__Aufgabe__. Schreib bitte alles aus dem Interview von „Thomas Honickel: Sie“ bis hinunter zu „der Bildhauereiklasse gemacht.“ noch einmal ab und tausche dabei „Düsseldorf“ gegen „Köln“ aus.

__Textauszug__.
Allein die Götter können alles sehen

Interview mit der Fotografin Barbara Probst

Thomas Honickel: Sie waren in München und Düsseldorf an der Akademie. Was haben Sie da gelernt?

Barbara Probst: Ich habe in München Bildhauerei studiert und waehrenddessen begonnen, mich für Fotografie zu interessieren. Ich wollte aber weg von München und habe dann ein Jahr in Düsseldorf verbracht, wo ich in der Fotoklasse von Bernd Becher war. In München hatte ich viel mehr Freiheiten, denn in Düsseldorf waren die Klassen doch sehr durch die Professoren geprägt. Ich habe dort sehr viel über Technik gelernt, zum Beispiel mit Großbildkameras umzugehen, die der Klasse zur Verfügung standen. Im Grunde habe ich das gelernt, was ich auch lernen wollte. Danach bin ich nach München zurückgegangen und habe mein letztes Jahr in der Bildhauereiklasse gemacht.

TH: Wie sahen Ihre ersten fotografischen Arbeiten aus?

BP: Bei mir hat sich die Fotografie langsam aus der Bildhauerei heraus entwickelt, eben aus dem räumlichen Denken. Am Anfang waren die Fotografien in die Skulpturen und Installationen integriert. Erst Ende der 90er Jahre habe ich mich ganz auf die Fotografie konzentriert.

TH: Haben Sie damals noch geglaubt, dass die Fotografie so etwas wie Wahrheit transportieren kann?

BP:Genau dieser Punkt hat mich bei der Fotografie besonders interessiert, dass sie diese Spur der Wahrheit oder zumindest der Wirklichkeit hat. Vielleicht, weil ich von der Bildhauerei gekommen bin, wo ich sehr viel mit Ton gearbeitet habe, womit man alles formen kann. Ton ist zwar sehr real, hat aber eigentlich keine Form und ist in diesem Sinne nicht konkret. Dieser Umgang mit dem Nicht-Konkreten, Formlosen hat mich wohl für die Fotografie sensibilisiert. Es hat mich sehr beeindruckt, wie ich zum ersten Mal in der Dunkelkammer sah, wie auf dem Papier langsam die Spur der Wirklichkeit herauskam. Das hat mich wirklich total an der Fotografie gefesselt. Dann habe ich mich aber auch sehr mit der Theorie der Fotografie befasst, was die Fotografie kann, was sie mit der Wirklichkeit macht, das waren damals offene Fragen. Und diese Überlegungen über das Medium Fotografie haben im Jahr 2000 zu diesem Experiment geführt, mit zwölf Kameras das gleiche im gleichen Augenblick zu fotografieren, um zu sehen, was diese zwölf Blickwinkel überhaupt mit der Wirklichkeit machen. Im Grunde war es die Frage danach, wie verhält sich die Wirklichkeit in der Fotografie oder was macht die Fotografie mit der Wirklichkeit.

__Bereitgestelltes Material__.

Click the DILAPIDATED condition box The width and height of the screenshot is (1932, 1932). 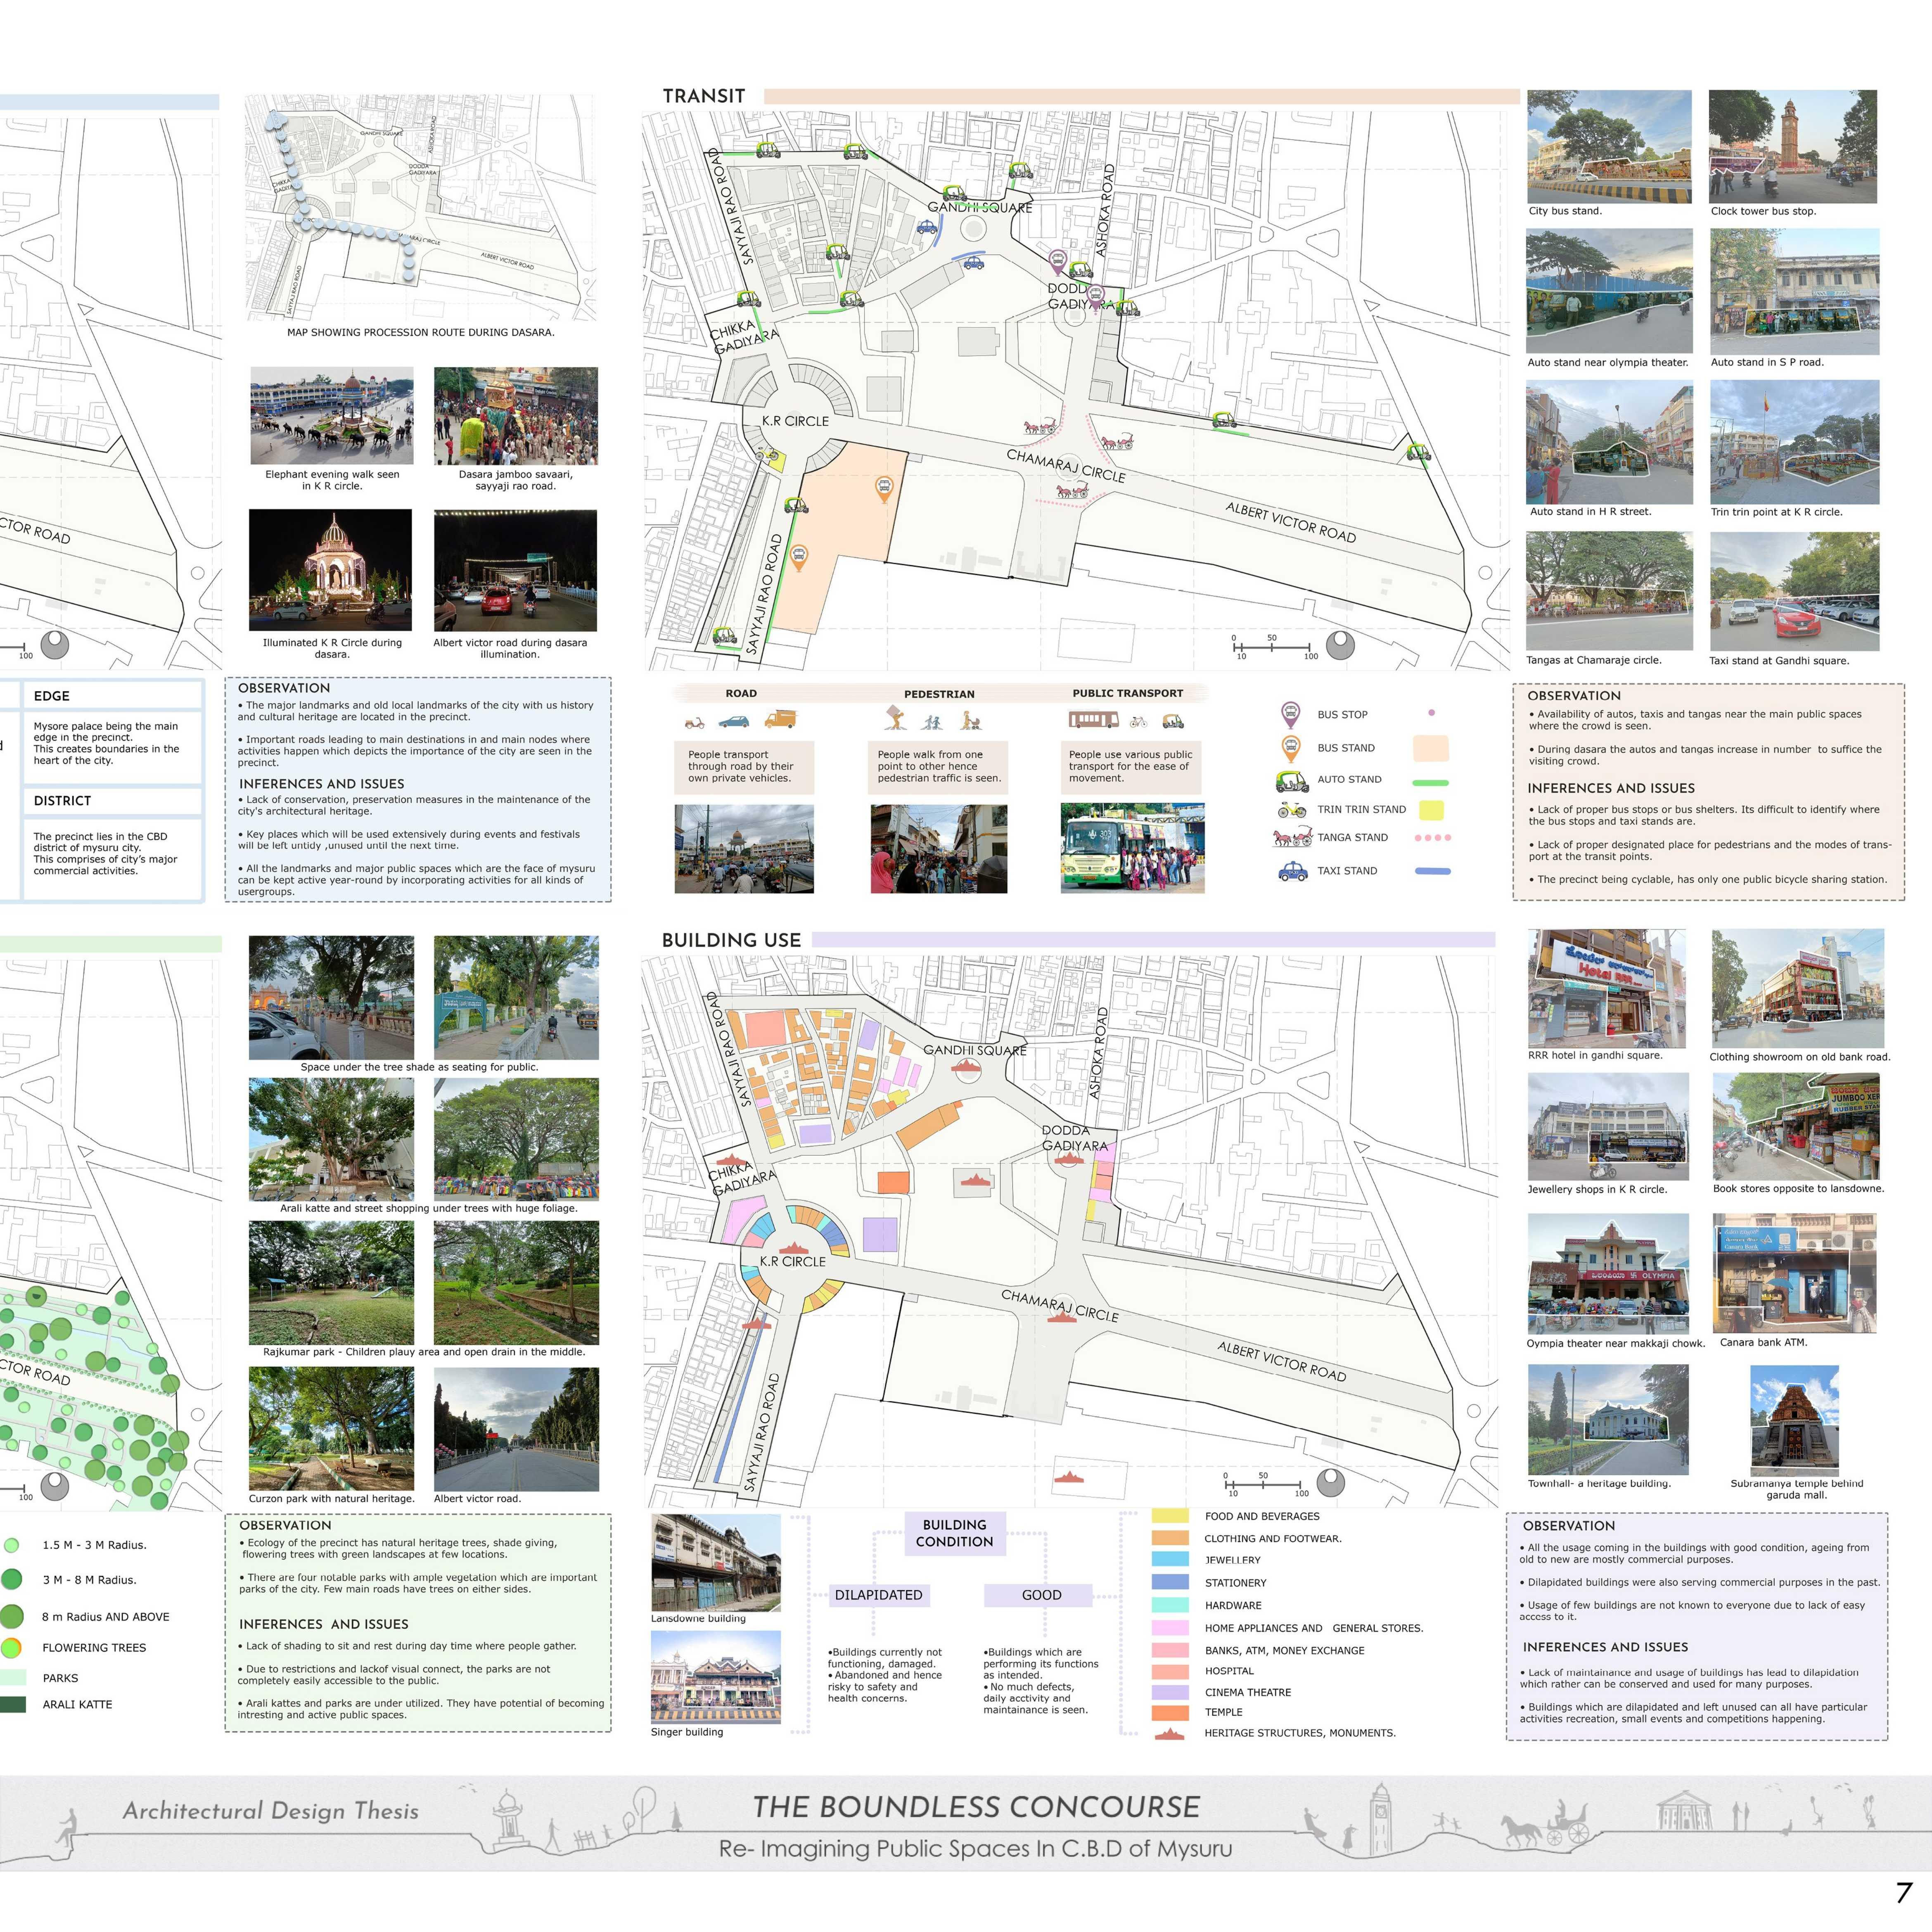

__Antwort__.
Thomas Honickel: Sie waren in München und Köln an der Akademie. Was haben Sie da gelernt?

Barbara Probst: Ich habe in München Bildhauerei studiert und waehrenddessen begonnen, mich für Fotografie zu interessieren. Ich wollte aber weg von München und habe dann ein Jahr in Köln verbracht, wo ich in der Fotoklasse von Bernd Becher war. In München hatte ich viel mehr Freiheiten, denn in Köln waren die Klassen doch sehr durch die Professoren geprägt. Ich habe dort sehr viel über Technik gelernt, zum Beispiel mit Großbildkameras umzugehen, die der Klasse zur Verfügung standen. Im Grunde habe ich das gelernt, was ich auch lernen wollte. Danach bin ich nach München zurückgegangen und habe mein letztes Jahr in der Bildhauereiklasse gemacht.